2014 se termine et l’heure est au bilan !

88 livres lus cette année soit seulement un de moins qu’en 2013 ! Encore plusieurs dizaines de milliers de pages ! Dire que je pensais ralentir le rythme !

Encore de belles découvertes et re-lectures cette année.

J’ai enfin fait la connaissance (littéraire s’entend !) d’Amélie Nothomb et je n’ai pas été déçue. Les Catilinaires mais surtout Métaphysique des tubes m’ont particulièrement marquée.

Dans un tout autre style, j’ai dévoré les célèbres Shining de Stephen King et American Psycho de Bret Easton Ellis.

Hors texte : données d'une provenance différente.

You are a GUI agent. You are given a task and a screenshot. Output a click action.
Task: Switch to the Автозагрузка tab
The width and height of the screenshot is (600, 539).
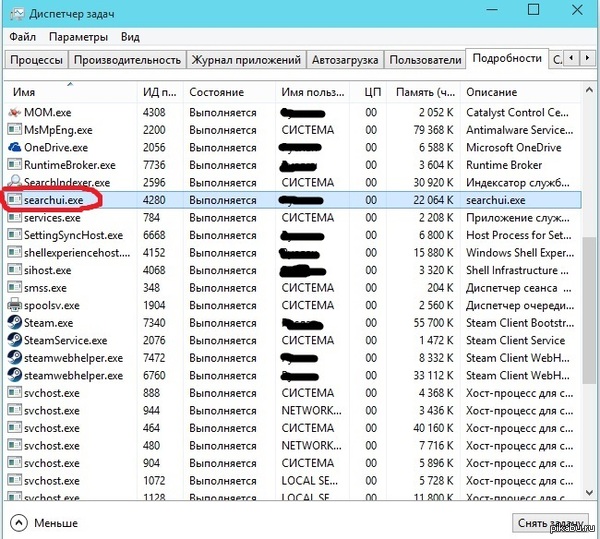click(x=345, y=60)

De l’angoisse et du gore en veux-tu en voilà mais extrêmement bien rédigé.

J’ai aussi découvert la prose de John Irving avec l’énorme (dans tous les sens du terme) A moi seul bien des personnages. Voilà un auteur que je compte bien explorer davantage.

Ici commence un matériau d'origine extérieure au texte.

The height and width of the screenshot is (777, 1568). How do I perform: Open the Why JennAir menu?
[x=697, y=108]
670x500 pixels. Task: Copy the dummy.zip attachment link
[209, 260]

Dans un genre plus léger, je me suis délectée de La conjuration des imbéciles de John Kennedy Toole, qui est rentré dans la liste de mes livres préférés.

Pour ce qui est de la littérature jeunesse, de belles découvertes là aussi. Deux classiques dans des styles complètement différents : Le Baron perché d’Italo Calvino et L’Attrape-coeurs de J.D. Salinger. Et beaucoup plus contemporain mais qui s’inscrit dans la droite ligne de ce dernier, les magnifiques Qui es-tu Alaska et Nos étoiles contraires de John Green.

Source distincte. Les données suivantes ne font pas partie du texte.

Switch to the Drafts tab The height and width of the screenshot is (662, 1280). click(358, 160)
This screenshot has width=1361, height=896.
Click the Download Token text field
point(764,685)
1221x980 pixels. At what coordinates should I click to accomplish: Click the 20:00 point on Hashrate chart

Cette année, j’ai aussi lu Stephan Zweig – indémodable – avec délectation, notamment La Pitié dangereuse qui m’a gentiment été offert.

La littérature nippone a également été à l’honneur avec le grandiose Je suis un chat de Natsume Sôseki et de nombreuses oeuvres de Haruki Murakami avec lequel j’ouvrirai les chroniques 2015 (j’en suis au tiers des Chroniques de l’oiseau à ressort).

Enfin, j’ai relu Boris Vian, et y ai pris un immense plaisir, comme à chaque fois. J’ai commencé par L’herbe rouge en début d’année et ai terminé par le chef-d’oeuvre qu’est L’écume des jours (que j’aurai le plaisir de faire découvrir à mes élèves de 3ème à la rentrée).

En attendant de vous retrouver, je vous souhaite par avance une très bonne année 2015 et surtout de belles lectures !

 

Histoire de dingues !

23 Nov

Je remercie vivement l’amie qui m’a prêté ce livre génial !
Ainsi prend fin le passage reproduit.